Copy Number and Function of Individual Disordered Proteins in the Nuclear Pore Complex Revealed by Combining Auxin-Inducible Degron Strategy and High-Speed Single -Molecule Microscopy

Abstract

Intrinsically disordered nucleoporins (Nup) rich in phenylalanine-glycine (FG) repeats form the selectivity barrier in nuclear pore complexes to mediate nucleocytoplasmic transport in eukaryotic cells. However, the definite copy number of an individual FG Nup and its specific roles in mediating nucleocytoplasmic transport remain controversial. Here we demonstrated an approach to count the copy number of individual FG Nup and determine the consequences of the absence of each FG Nup on the nucleocytoplasmic transport kinetics in live cells. First, with CRISPR/Cas9 technique, we generated stable human cell lines expressing FG Nups fused with fluorescent proteins and degron tags, and then utilized auxin-inducible degron (AID) strategies for selective and rapid degradation of individual FG-Nups.

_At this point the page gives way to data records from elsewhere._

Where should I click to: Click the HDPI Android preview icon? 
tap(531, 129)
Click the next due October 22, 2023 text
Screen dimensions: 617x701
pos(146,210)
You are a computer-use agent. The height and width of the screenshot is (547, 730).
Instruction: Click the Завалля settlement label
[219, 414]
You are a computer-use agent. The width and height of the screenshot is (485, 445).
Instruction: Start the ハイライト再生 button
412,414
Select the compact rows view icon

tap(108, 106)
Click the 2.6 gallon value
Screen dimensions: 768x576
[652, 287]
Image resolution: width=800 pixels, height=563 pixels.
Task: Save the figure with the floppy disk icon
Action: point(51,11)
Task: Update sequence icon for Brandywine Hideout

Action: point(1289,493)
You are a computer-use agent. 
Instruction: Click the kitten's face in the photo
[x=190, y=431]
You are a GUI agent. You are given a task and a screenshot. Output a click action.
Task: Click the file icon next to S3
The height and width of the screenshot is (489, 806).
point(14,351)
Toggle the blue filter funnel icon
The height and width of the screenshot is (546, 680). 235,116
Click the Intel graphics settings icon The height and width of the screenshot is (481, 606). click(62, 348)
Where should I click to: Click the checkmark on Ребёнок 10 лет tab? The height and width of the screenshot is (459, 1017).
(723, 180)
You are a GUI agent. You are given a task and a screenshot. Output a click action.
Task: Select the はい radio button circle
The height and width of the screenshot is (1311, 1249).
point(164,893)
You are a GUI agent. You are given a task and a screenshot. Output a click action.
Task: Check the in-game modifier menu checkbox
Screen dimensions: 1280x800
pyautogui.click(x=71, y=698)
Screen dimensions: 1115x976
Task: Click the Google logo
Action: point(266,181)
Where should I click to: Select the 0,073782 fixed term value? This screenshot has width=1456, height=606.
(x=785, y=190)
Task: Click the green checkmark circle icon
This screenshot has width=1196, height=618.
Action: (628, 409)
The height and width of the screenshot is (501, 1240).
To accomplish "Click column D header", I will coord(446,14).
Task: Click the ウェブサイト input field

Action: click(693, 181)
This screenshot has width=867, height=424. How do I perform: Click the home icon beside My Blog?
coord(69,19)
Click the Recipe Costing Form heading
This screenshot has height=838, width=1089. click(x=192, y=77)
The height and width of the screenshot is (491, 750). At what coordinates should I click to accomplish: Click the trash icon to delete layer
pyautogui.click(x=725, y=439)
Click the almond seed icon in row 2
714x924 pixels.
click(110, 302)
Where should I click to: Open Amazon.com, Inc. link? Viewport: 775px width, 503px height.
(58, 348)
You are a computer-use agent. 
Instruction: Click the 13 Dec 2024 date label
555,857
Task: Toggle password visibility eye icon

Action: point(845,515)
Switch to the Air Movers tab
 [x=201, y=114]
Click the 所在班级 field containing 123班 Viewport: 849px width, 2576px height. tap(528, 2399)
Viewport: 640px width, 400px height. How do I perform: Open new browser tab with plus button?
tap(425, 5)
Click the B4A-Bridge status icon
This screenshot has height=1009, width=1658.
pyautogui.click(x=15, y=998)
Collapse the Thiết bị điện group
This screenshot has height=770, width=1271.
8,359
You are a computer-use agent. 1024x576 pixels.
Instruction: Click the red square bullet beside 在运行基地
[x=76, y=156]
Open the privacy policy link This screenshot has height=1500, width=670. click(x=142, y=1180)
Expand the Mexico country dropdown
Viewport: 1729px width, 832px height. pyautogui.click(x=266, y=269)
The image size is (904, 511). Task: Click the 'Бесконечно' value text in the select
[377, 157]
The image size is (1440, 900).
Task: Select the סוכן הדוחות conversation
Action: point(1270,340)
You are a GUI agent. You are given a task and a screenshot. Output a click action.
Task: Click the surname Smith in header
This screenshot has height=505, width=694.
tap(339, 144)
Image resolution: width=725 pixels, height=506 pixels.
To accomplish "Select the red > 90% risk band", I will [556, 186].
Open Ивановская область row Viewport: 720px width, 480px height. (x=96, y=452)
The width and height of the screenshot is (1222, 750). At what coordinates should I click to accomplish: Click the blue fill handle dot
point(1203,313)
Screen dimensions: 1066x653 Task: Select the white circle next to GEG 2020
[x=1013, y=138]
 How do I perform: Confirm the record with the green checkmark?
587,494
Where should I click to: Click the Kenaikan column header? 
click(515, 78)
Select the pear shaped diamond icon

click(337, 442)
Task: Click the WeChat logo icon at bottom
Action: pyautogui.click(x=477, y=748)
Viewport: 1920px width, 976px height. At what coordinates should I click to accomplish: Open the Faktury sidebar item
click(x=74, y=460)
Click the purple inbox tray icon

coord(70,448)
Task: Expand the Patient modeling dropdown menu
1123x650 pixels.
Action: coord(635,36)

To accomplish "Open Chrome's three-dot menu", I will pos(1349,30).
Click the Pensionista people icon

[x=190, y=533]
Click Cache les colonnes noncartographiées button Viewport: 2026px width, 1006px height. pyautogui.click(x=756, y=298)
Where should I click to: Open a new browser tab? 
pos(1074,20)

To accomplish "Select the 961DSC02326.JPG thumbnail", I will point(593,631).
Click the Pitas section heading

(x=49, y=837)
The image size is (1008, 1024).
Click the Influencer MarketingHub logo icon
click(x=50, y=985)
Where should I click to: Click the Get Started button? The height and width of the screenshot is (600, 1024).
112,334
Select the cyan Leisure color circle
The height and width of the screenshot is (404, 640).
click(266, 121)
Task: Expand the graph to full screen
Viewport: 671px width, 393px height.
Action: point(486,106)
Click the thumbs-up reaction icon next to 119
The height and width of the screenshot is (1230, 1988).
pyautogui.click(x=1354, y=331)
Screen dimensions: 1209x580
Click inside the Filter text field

Then we used high-speed single-molecule microscopy to directly quantify the copy number for each FG Nup in individual NPCs, as well as track nuclear export of firefly luciferase mRNPs at the presence or absence of a specific FG Nup.Our results revealed significant deviations on the copy number and facilitating roles for some of the FG Nups from previous measurements. For example, we found that in DLD-1 cells, all of the three nuclear basket FG Nups, Nup153, Nup50 and Tpr, have consistently shown an average of 8 copies in over 300 NPCs from 50 live cells, in contrast with previous studies, where 16-32 copies were estimated. Moreover, high-speed single-particle tracking of nuclear export of mRNAs in live cells in the absence of Nup153 at the NPCs, showed approximately a 4-fold reduction in their nuclear export efficiency, while the nuclear export times of successful mRNPs export events with and without the presence of Nup153 in the NPCs showed almost no differences.